■ Material for the task:
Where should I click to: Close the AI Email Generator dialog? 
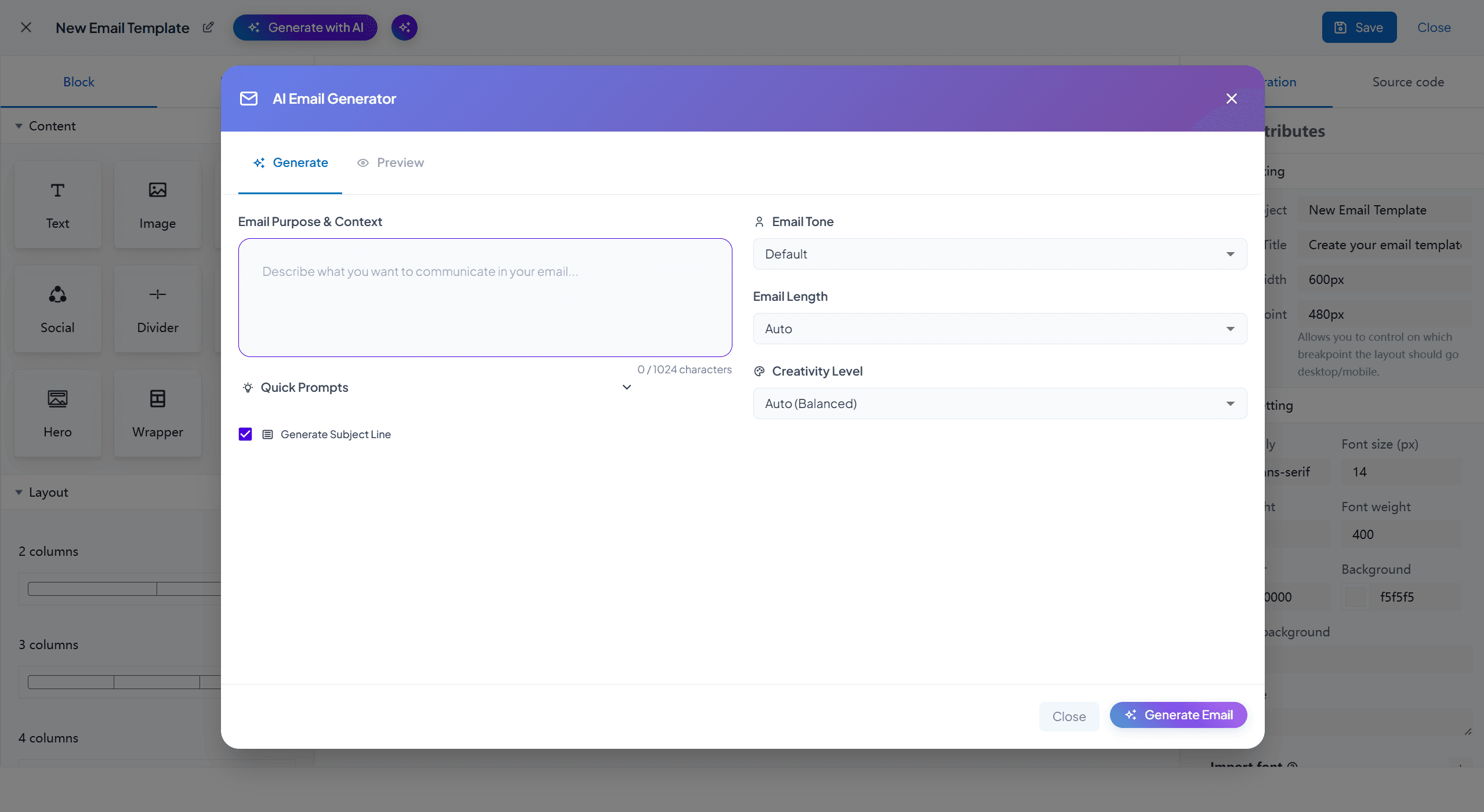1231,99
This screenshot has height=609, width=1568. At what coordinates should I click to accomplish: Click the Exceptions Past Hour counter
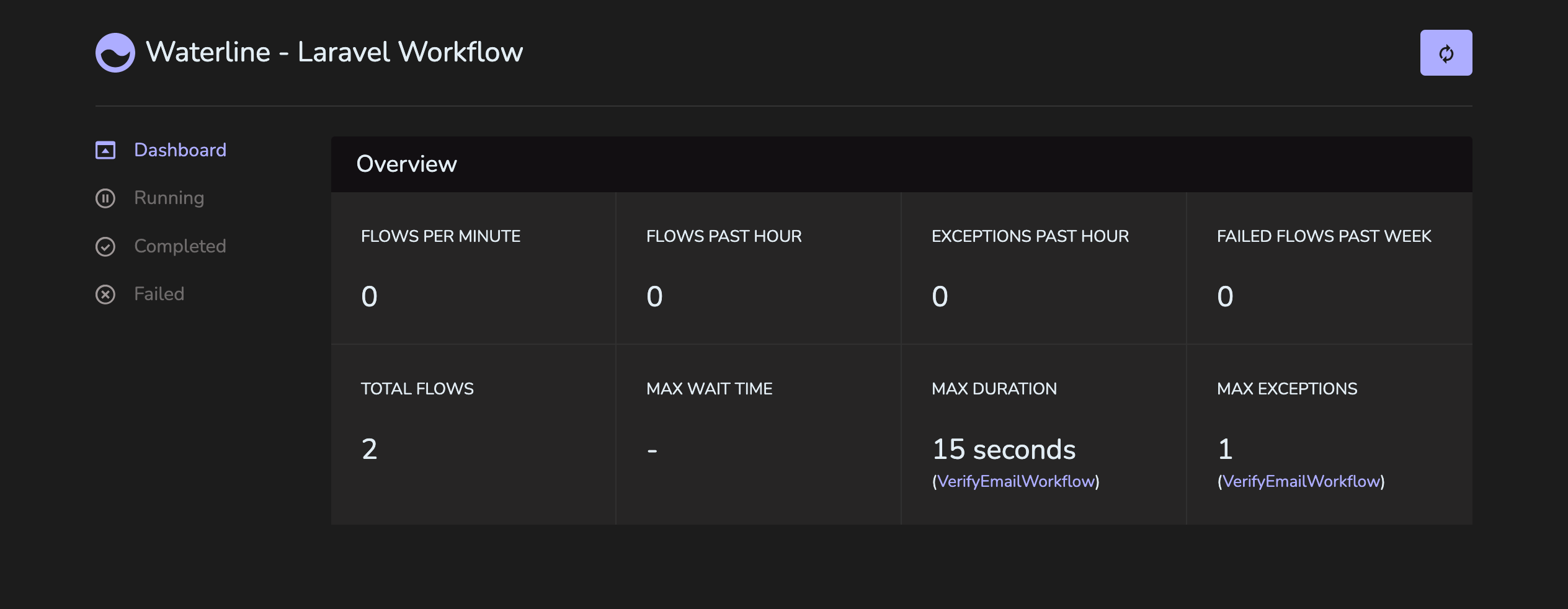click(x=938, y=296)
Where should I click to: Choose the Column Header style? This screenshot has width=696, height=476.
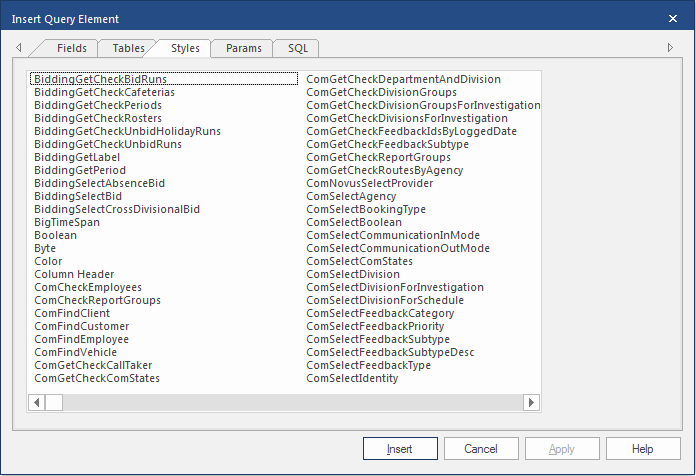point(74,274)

■ Work required:
Update the records by changing every "Where should I click to" to "Where do I click to" and leave everything else as it is. Give back the revised lines without the pictures.

■ Written answer:
Where do I click to: Close the AI Email Generator dialog? 
1231,99
This screenshot has height=609, width=1568. At what coordinates should I click to accomplish: Click the Exceptions Past Hour counter
click(x=938, y=296)
Where do I click to: Choose the Column Header style? This screenshot has width=696, height=476.
point(74,274)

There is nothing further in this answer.